Following the announcements post published some days ago  here,  we will dig deeper on this new tool, the Workbench. This is also called AML Workbench, which is shorter and this term will be used from now on to refer to Azure Machine Learning Workbench (glad about the acronym as I do not want to type that again :P)

 

But, what’s the AML Workbench?

It is a desktop application for Windows and MacOS, it has built-in data preparation that learns the data preparation steps as we perform them, which is able take avantage of the best open source frameworks including TensorFlow, Cognitive Toolkit, Spark ML and scikit-learn.

This also means that if you have a GPU that supports AI (read my earlier blog post on the topic here https://joslat.blog/2017/10/15/give-me-power-pegasus-or-the-state-of-hardware-in-ai/ ) you will be benefitting from that power heads-on.
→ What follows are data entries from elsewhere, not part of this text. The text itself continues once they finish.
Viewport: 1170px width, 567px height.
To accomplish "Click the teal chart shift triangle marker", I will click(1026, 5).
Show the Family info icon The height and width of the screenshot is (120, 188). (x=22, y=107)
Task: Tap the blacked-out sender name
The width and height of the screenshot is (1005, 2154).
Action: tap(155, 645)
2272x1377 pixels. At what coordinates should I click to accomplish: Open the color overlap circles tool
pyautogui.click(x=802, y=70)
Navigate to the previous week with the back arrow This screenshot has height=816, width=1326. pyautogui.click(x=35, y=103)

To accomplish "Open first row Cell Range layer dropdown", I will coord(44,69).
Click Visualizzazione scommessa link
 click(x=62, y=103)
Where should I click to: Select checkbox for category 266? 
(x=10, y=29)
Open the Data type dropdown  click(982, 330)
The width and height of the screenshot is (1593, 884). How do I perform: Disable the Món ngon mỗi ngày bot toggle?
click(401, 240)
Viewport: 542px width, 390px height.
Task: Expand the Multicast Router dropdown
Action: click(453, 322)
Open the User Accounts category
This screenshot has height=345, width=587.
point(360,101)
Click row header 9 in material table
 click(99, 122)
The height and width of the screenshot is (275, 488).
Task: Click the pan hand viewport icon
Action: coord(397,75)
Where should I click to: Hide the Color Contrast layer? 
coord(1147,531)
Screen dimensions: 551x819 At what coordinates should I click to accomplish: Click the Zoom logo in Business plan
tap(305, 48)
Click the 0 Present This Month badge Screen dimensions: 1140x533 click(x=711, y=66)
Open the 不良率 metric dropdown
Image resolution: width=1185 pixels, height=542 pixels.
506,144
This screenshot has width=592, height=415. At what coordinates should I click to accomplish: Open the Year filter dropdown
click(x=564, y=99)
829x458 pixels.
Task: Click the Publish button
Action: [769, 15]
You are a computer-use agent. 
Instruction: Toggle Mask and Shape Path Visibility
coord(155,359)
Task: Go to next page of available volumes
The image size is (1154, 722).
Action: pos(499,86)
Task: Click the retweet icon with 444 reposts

Oh, it has also a command line interface for those who like them 😀

 

Sounds interesting? Then let’s get started!

 

Concepts first!

AML – Azure Machine Learning

This is in need to be described at the earliest as it might be a bit confusing. This is a solution proposal from Microsoft that englobes different components and services to provide an integrated end-to-end solution for data science and advanced analytics.

With it we can prepare data, develop experiments and deploy models at cloud scale (read massive scalability here)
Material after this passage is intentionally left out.